Benjamin Zawacki, auteur de « Thailand : Shifting Ground between the US and a Rising China » (Thaïlande : un terrain mouvant entre les Etats-Unis et une Chine en plein essor), a déclaré à VOA Thai lors d’un entretien par courriel le 1er septembre :
« Peut-être pour se distinguer de ces administrations (précédentes), et parce que l’idéologie et la cohérence idéologique n’ont jamais joué un rôle prépondérant dans la politique étrangère thaïlandaise, le nouveau gouvernement dirigé par le Pheu Thai s’engagera de manière plus significative auprès des États-Unis et d’autres démocraties ».
Greg Raymond, maître de conférences en politique de l’Asie du Sud-Est et en relations étrangères à l’Australian National University, a déclaré qu’en tant que gouvernement de coalition, le Pheu Thai pourrait être considérablement limité dans sa capacité à modifier les politiques établies par son prédécesseur.
Le Pheu Thai « souscrit au consensus selon lequel la politique la plus appropriée pour la Thaïlande consiste à suivre une voie médiane entre la Chine et les États-Unis », a-t-il déclaré à VOA Thai lors d’un entretien par courrier électronique le 30 août.
Politique intérieure
La Thaïlande a lutté pour former un gouvernement pendant plus de trois mois après les élections nationales du 14 mai.
Le parti Move Forward (MFP), orienté vers les jeunes et dont le fondateur, Thanathorn Juangroongruangkit, avait clairement indiqué lors de précédentes interviews, que la Thaïlande devait s’éloigner de la Chine et se rapprocher des USA, a obtenu le plus grand nombre de voix lors des élections du 14 mai.
Mais Les efforts du MFP pour former un gouvernement ont été contrariés.
Son leader, Pita Limjaroenrat, qui a fait ses études aux États-Unis et se décrit lui-même comme un « produit américain des écoles de politique publique »., a manqué de 51 voix la majorité nécessaire à l’Assemblée nationale de la Thaïlande pour obtenir le poste le plus élevé.
Lors de sa campagne, Pita avait notamment promis de développer une politique étrangère moins liée à Pékin.
Le Pheu Thai est arrivé en deuxième position lors du scrutin national.
Il a accédé au pouvoir à la fin du mois dernier après avoir formé une coalition improbable avec dix autres partis, dont deux alignés sur les militaires qui ont organisé le coup d’État de 2014.

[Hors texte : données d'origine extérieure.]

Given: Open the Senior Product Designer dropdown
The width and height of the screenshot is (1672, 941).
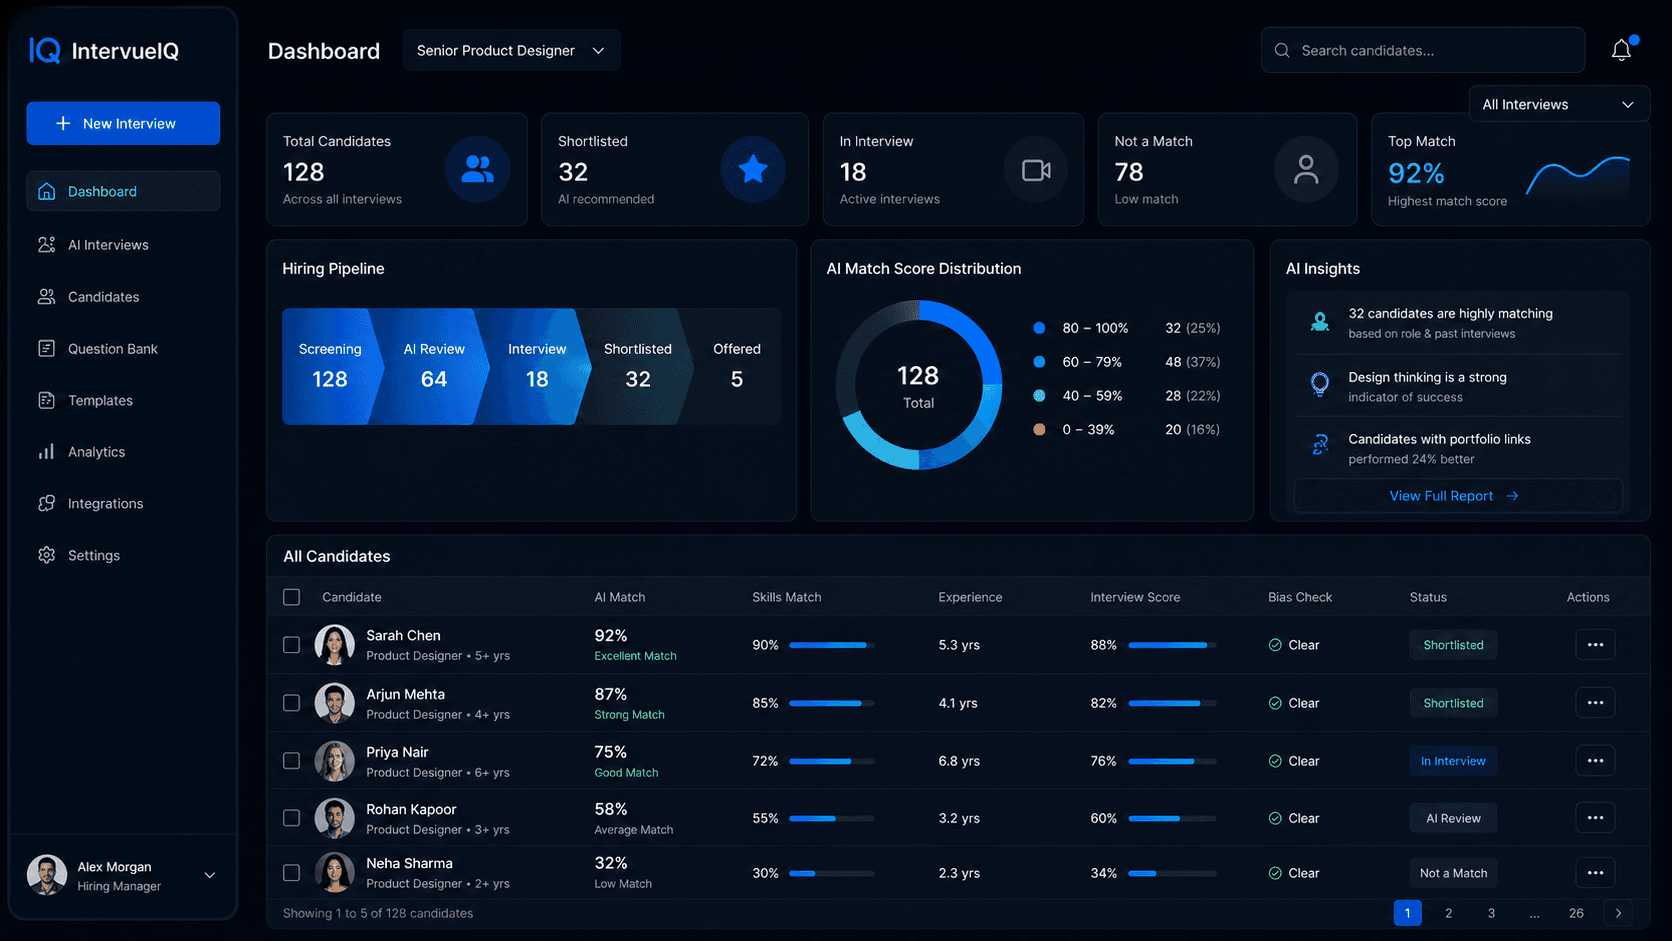Looking at the screenshot, I should [511, 49].
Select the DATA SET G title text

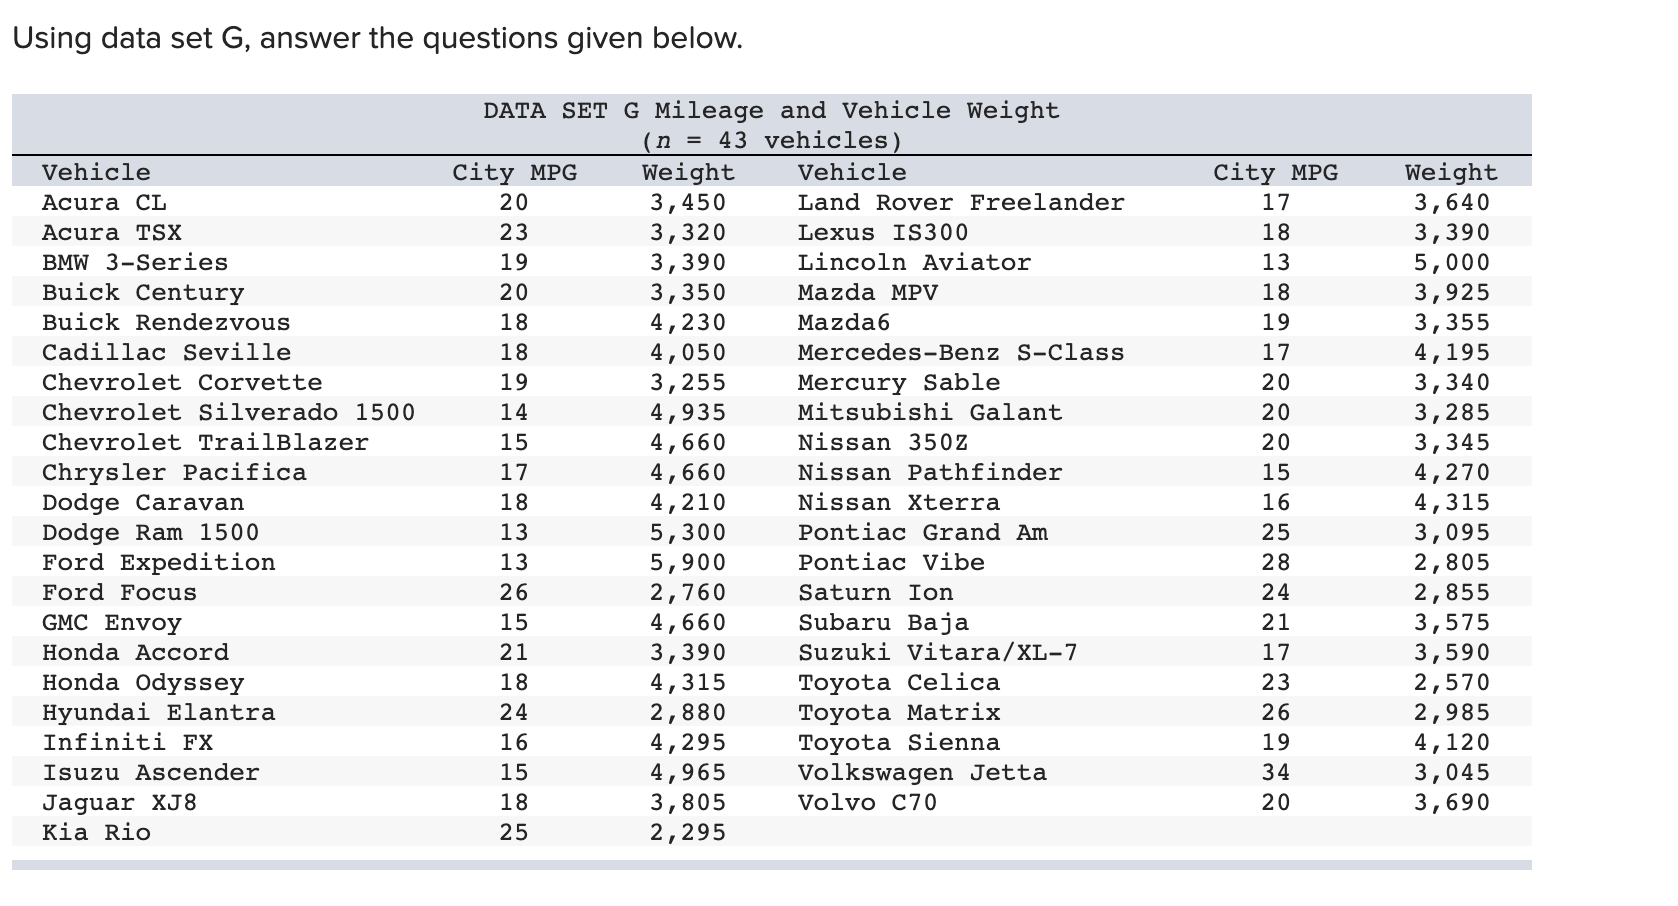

Les deux chambres du Parlement votent ensemble pour le Premier ministre en vertu d’une constitution mise en œuvre par le gouvernement contrôlé par les militaires.
Les membres du Pheu Thai occupent désormais les postes les plus élevés dans les ministères thaïlandais des Affaires étrangères et de la défense, qui sont des entités clés dans l’élaboration des politiques.
L’ancien activiste politique Suthin Khlangsaeng est ministre de la Défense, le rare civil à occuper ce poste.
Panpree Pahitthanukorn, ancien représentant commercial de la Thaïlande, est ministre des Affaires étrangères et vice-premier ministre.
M. Suthin devrait maintenir des relations amicales avec la Chine.
De 2014 à 2017, les pays occidentaux ont boudé les offres d’achat de matériel militaire du nouveau régime, et les généraux se sont tournés vers Pékin.
En 2015, la Thaïlande a été l’un des premiers pays à acheter du matériel naval chinois.
En 2017, les deux nations ont signé un accord d’un milliard de dollars pour l’achat de trois sous-marins, selon Radio Free Asia.
Après les élections thaïlandaises de 2019, les États-Unis ont pris la tête des efforts déployés par les pays occidentaux pour normaliser les relations avec le royaume.
En août 2019, le département d’État américain a approuvé une vente possible à la Thaïlande de 60 véhicules de transport d’infanterie Stryker avec équipement et soutien pour un coût estimé à 175 millions de dollars.
Cette vente a été suivie d’une vente de huit hélicoptères de reconnaissance pour un montant de 137,17 millions de dollars en septembre, selon Murray Hiebert, associé principal du programme Asie du Sud-Est au Centre d’études stratégiques et internationales de Washington.
Panpree, un technocrate orienté vers les affaires, a déclaré au journal thaïlandais Thairath en mars :
« La politique étrangère du Pheu Thai se concentrera sur la promotion d’une économie numérique régionale utilisant les technologies de l’information pour créer des biens et des services en Asie du Sud-Est, sur l’intensification des négociations commerciales et sur l’attraction de plus d’investissements étrangers ».
M. Srettha, qui a parlé de relancer l’économie thaïlandaise en proie à une pandémie pendant la campagne, s’est engagé le lundi 11 septembre à agir rapidement pour résoudre les problèmes économiques du pays dans son discours d’investiture devant le Parlement.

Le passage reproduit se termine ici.